## WHAT TO PRODUCE
Write the listing out again word for word. Pictures do not belong in the copy.

## EXERCISE INPUTS
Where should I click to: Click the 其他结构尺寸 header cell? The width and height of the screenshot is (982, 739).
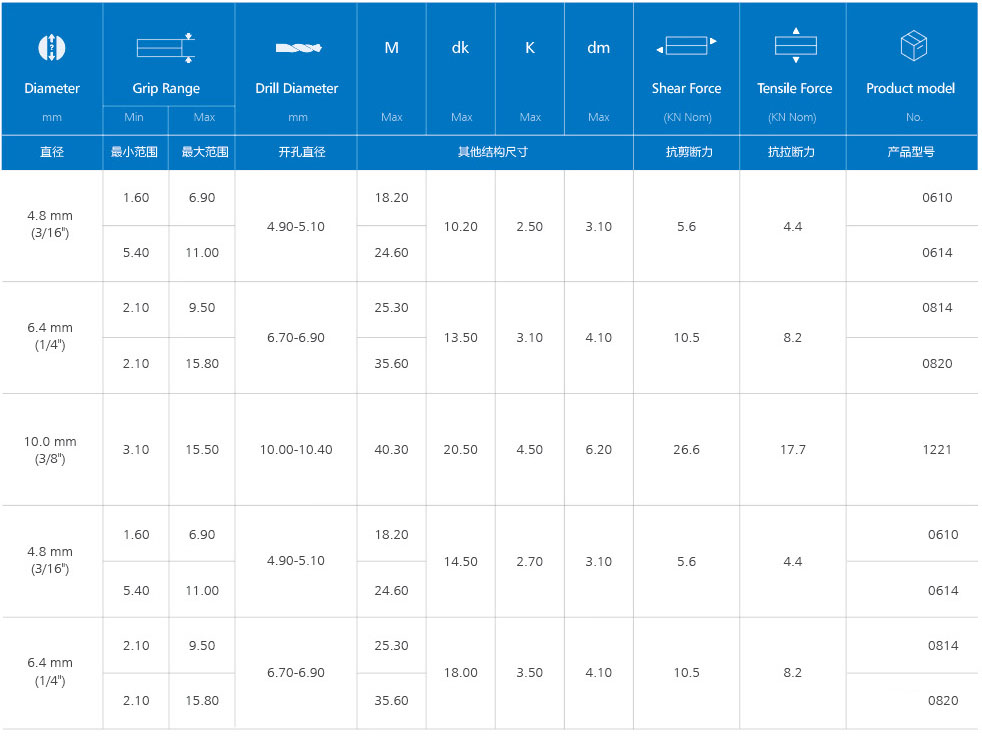click(493, 152)
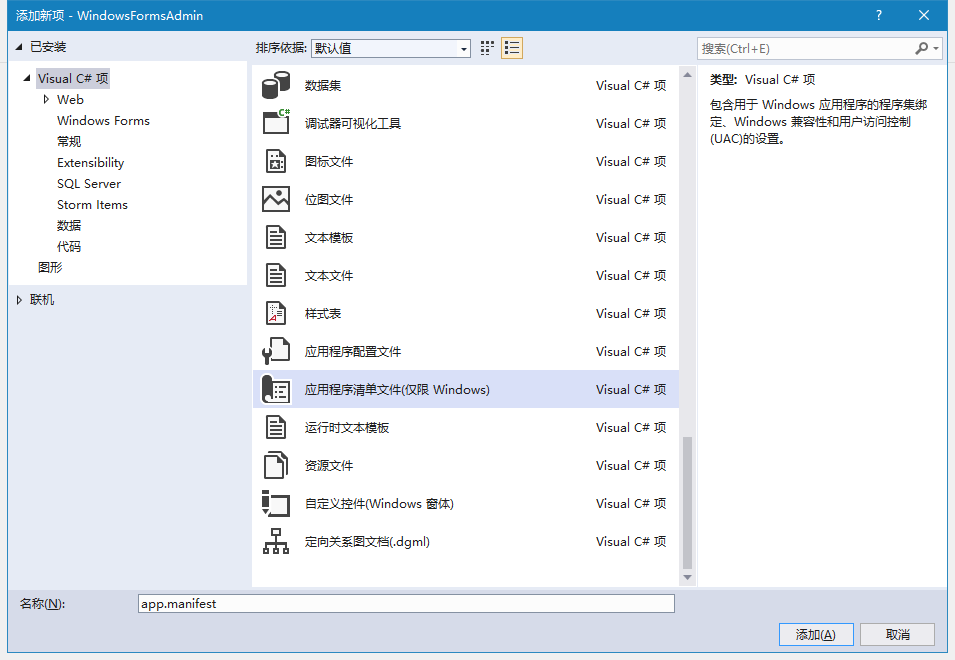Switch to small icons view

[487, 47]
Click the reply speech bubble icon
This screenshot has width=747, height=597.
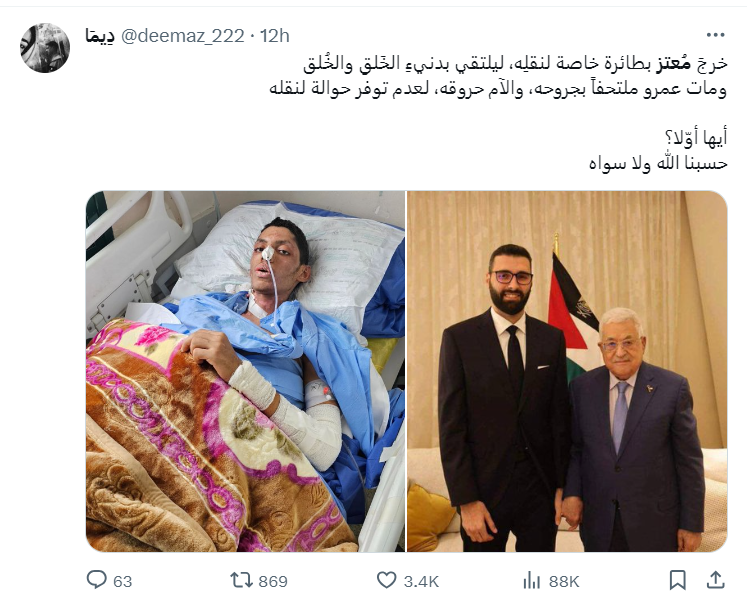click(x=96, y=580)
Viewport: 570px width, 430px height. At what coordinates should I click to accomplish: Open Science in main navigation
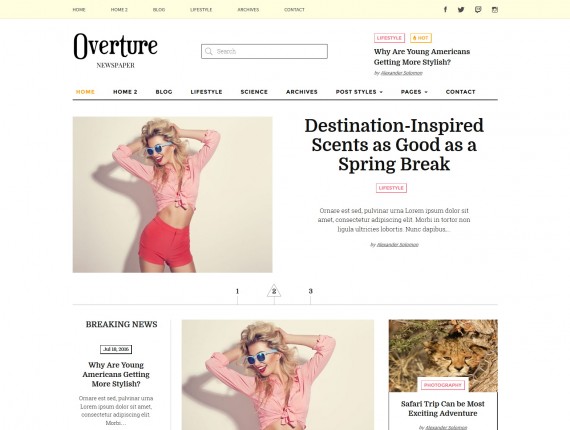click(254, 92)
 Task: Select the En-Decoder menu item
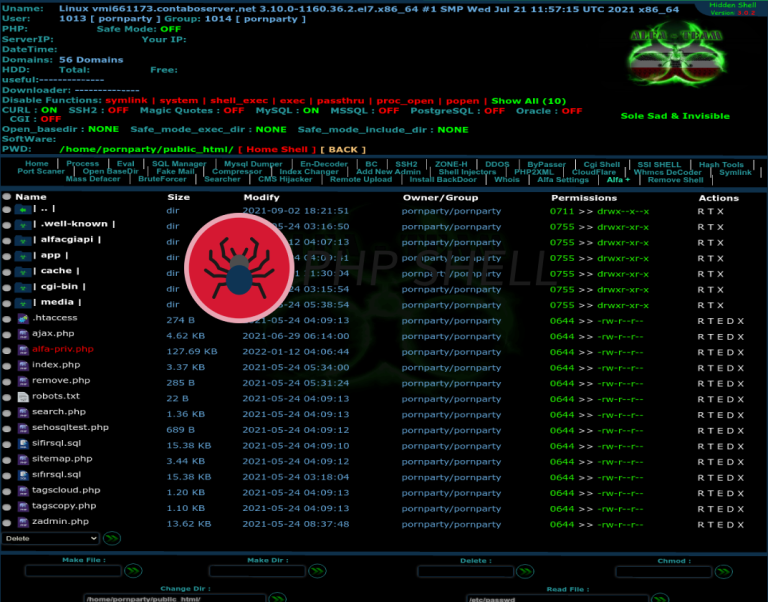pyautogui.click(x=324, y=164)
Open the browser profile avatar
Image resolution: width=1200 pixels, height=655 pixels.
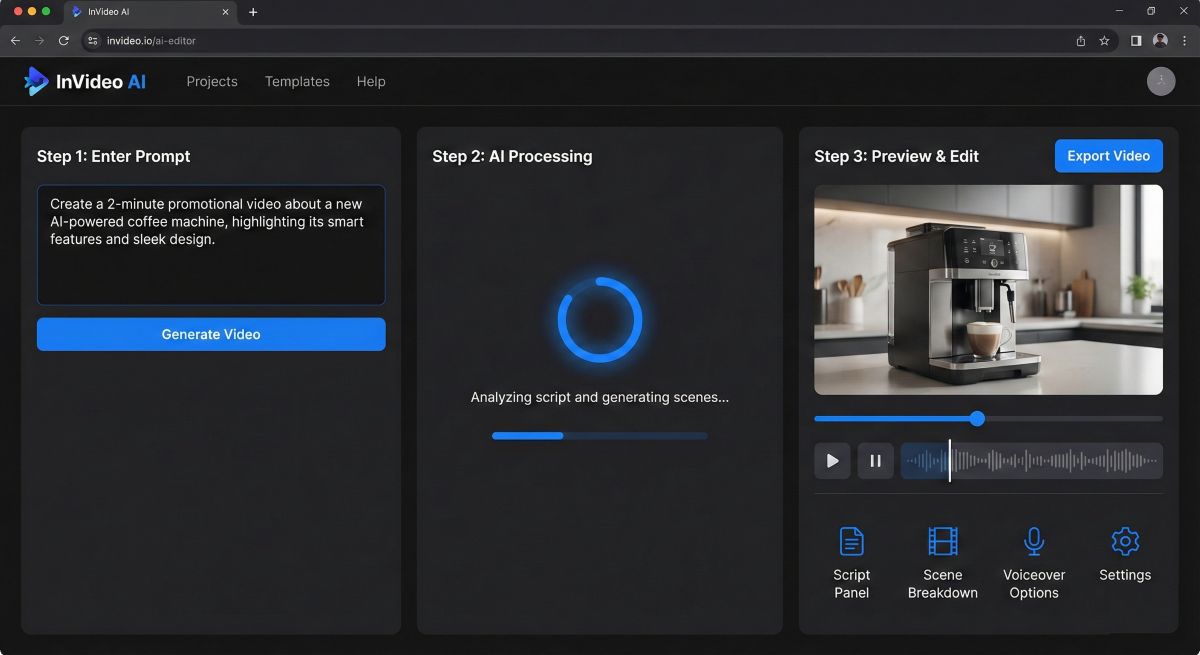click(1161, 41)
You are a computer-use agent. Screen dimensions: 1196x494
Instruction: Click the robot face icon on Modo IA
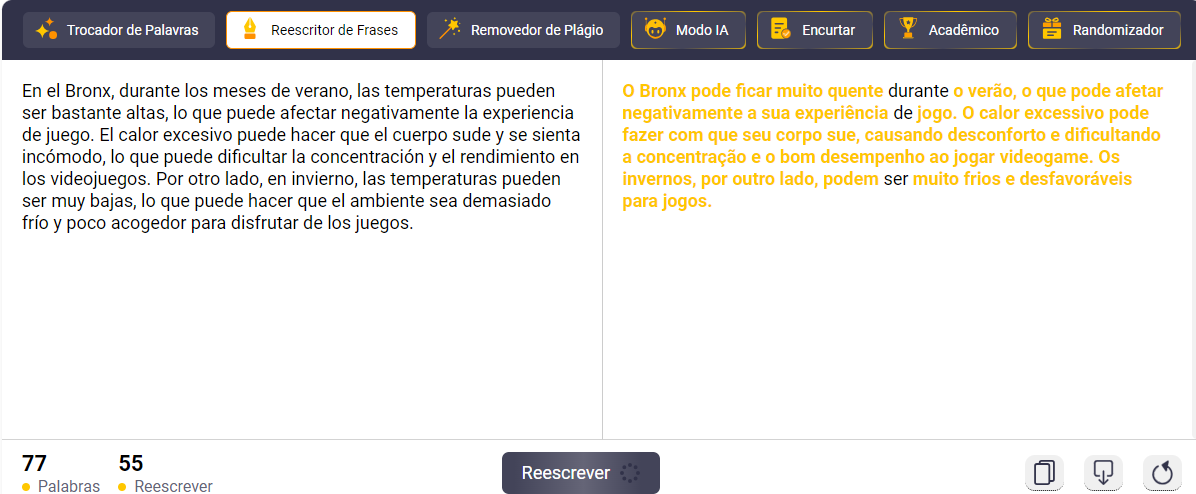click(655, 30)
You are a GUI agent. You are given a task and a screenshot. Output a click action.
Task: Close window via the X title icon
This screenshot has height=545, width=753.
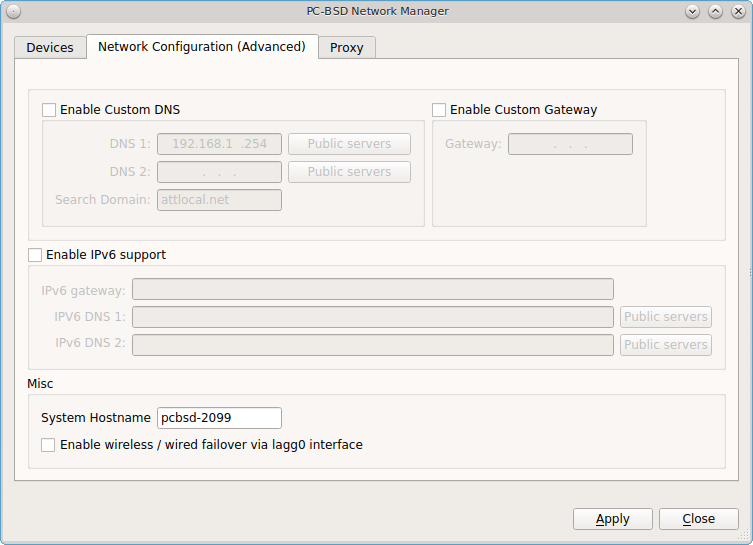coord(738,12)
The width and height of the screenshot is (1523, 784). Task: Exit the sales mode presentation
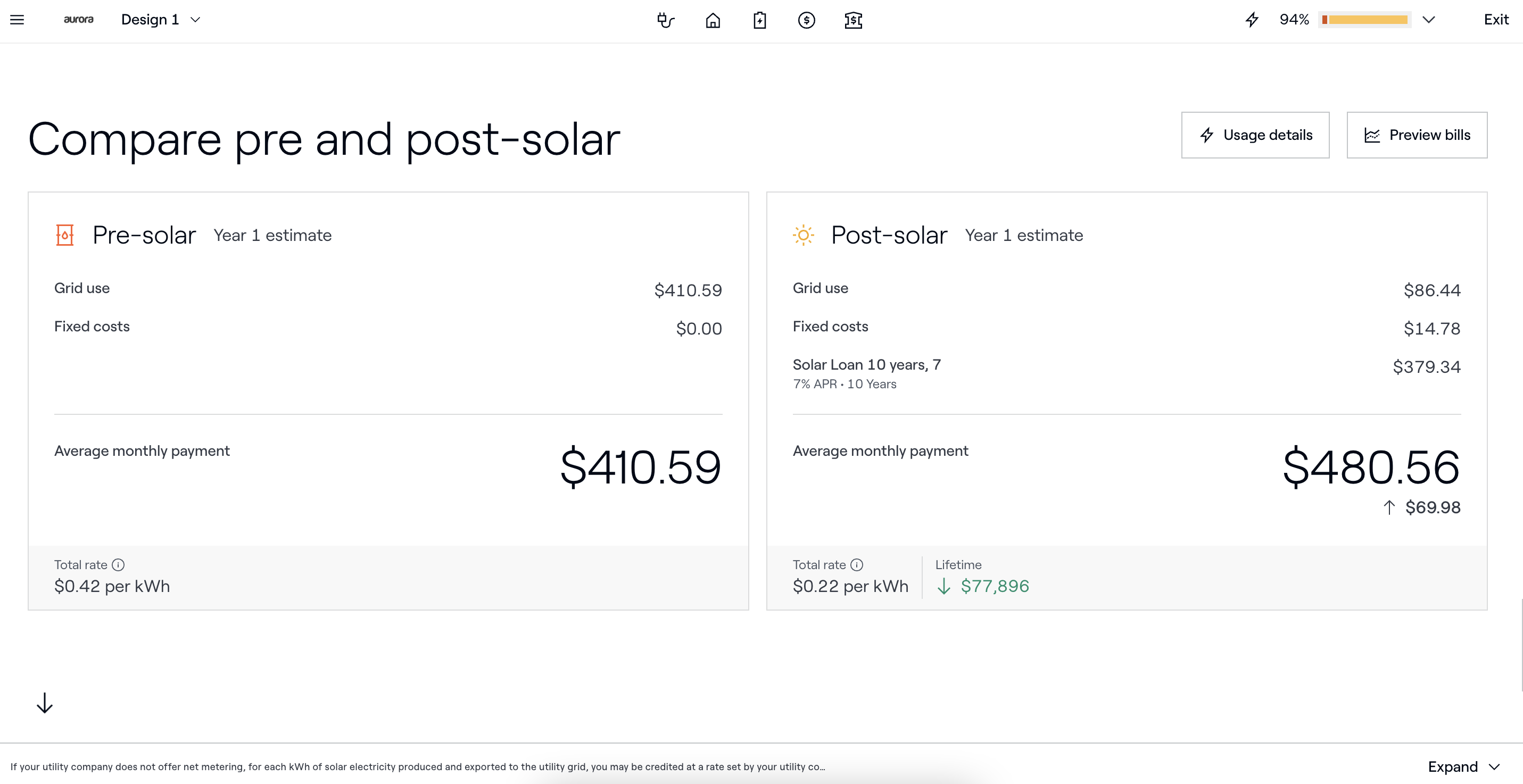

## OUTPUT BELOW
Where should I click to: Click the 其他结构尺寸 header cell? The width and height of the screenshot is (982, 739).
click(493, 152)
Switch to small icons view

[487, 47]
Click the reply speech bubble icon
This screenshot has width=747, height=597.
click(x=96, y=580)
Viewport: 570px width, 430px height. At what coordinates should I click to accomplish: Open Science in main navigation
click(254, 92)
 Task: Select the En-Decoder menu item
pyautogui.click(x=324, y=164)
Open the browser profile avatar
Image resolution: width=1200 pixels, height=655 pixels.
click(1161, 41)
You are a computer-use agent. Screen dimensions: 1196x494
Instruction: Click the robot face icon on Modo IA
click(655, 30)
You are a GUI agent. You are given a task and a screenshot. Output a click action.
Task: Close window via the X title icon
This screenshot has height=545, width=753.
coord(738,12)
The width and height of the screenshot is (1523, 784). Task: Exit the sales mode presentation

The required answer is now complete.